____ Material for this task

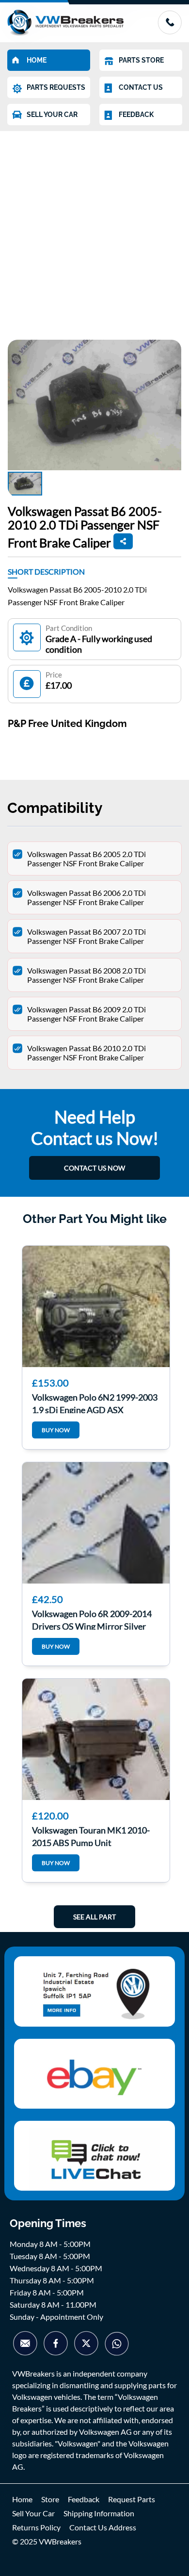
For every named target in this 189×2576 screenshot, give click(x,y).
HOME (37, 60)
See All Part (94, 1917)
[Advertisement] (94, 230)
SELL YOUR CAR (52, 114)
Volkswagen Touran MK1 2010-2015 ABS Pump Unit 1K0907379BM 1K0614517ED (91, 1835)
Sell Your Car (33, 2513)
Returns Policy (36, 2527)
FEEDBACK (136, 114)
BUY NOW (56, 1430)
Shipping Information (98, 2513)
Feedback (83, 2499)
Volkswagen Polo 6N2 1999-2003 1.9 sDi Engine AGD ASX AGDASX (95, 1402)
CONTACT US (141, 87)
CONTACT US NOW (94, 1168)
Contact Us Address (102, 2527)
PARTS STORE (141, 60)
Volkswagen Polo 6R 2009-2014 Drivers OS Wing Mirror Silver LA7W (92, 1619)
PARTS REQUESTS (56, 87)
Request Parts (131, 2499)
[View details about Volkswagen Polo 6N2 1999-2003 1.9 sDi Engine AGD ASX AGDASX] (96, 1306)
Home (22, 2499)
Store (50, 2499)
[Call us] (170, 31)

________

The answer is each line from the entries above in which the word "AGDASX" occurs.

Exercise answer »
Volkswagen Polo 6N2 1999-2003 1.9 sDi Engine AGD ASX AGDASX (95, 1402)
[View details about Volkswagen Polo 6N2 1999-2003 1.9 sDi Engine AGD ASX AGDASX] (96, 1306)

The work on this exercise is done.